Berry would interact with those inspired by his music on a fairly consistent basis. He appeared on The Mike Douglas Show in 1972 with John Lennon and Yoko Ono for a rousing performance of “Johnny B. Goode.” In Hail! Hail! Rock & Roll, the rock ’n’ roll legend was honored by Bruce Springsteen, Etta James, Eric Clapton, and Keith Richards. Berry and Richards would develop a love-hate relationship forged in both respect and frustration. In 2014, Richards recalled during an appearance on The Tonight Show With Jimmy Fallon an incident where Berry punched him in the face.
“I was back in a dressing room; he was doing a gig,” Richards explains. “He went up to collect the money, I think. He was a tightwad—bless you, Chuck. But his guitar was laid out in its case like, ‘Aw, c’mon, Keith,’ you know, ‘just a touch. Just let me give it an E chord.’ He walks in and goes, ‘Nobody touches my guitar!’”
“There were fireworks,” said Hail! Hail!... director Taylor Hackford in an interview with Rolling Stone shortly after the film’s premiere. “Keith forced Chuck for the first time in 20 years to play like he hadn’t played in a long time.”
“If it’s sweetness and light, everyone kissing on the lips, it’s not that interesting to me,” he continued. “These were two strong personalities. The pupil and the mentor, and in this case Keith was the leader of the band, and he put together a great band. Keith forced Chuck to rehearse, and he didn’t like that. But there was a mutual respect."
Friends and associates have had to wrestle with the duality of Berry’s personality; just as fans have been forced to face the more sordid elements of his past and legal history. Alongside his early 1960s conviction, Berry would serve time in the late 1970s for tax evasion and, in 1989, Berry was sued by Hosana A. Huck, a former cook at Berry’s Southern Air Restaurant in suburban Wentzville.
The suit accused Berry of creating videotapes of her using the restaurant’s bathroom “for the improper purpose of entertainment and gratification.” In 1990, the rocker’s home was raided and authorities found videotapes, marijuana, weapons, and cash.

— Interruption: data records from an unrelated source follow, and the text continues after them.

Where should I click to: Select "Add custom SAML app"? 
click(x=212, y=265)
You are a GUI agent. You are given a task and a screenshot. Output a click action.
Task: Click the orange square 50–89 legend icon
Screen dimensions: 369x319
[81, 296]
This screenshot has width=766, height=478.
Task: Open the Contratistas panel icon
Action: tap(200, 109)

Shortly thereafter, he was sued by several other women who accused Berry of videotaping them in bathrooms on his property. Berry would settle the videotape suits for roughly $1.3 million in 1994.
Honoring Chuck Berry, as with so many other icons of his generation, comes with more than a little baggage; but as the legend turns 90, it’s important to celebrate the richness of his legacy—warts and all. We have always taken Chuck Berry for granted. He emerged from every scandal still Chuck. He didn’t die young in some mysterious tragedy, never became a reclusive genius and hasn’t been omnipresent at award shows and TV tributes. He’s just always been out there, rockin’ and a-rollin’ and playin’ guitar just like he’s ringin’ a bell. We should give him his flowers while he’s still with us. He fought hard enough for them.
“It amazes me when I hear people say, ‘I want to go out and find out who I am,’” he told Esquire in 2007. “I always knew who I was.
“I was going to be famous if it killed me.”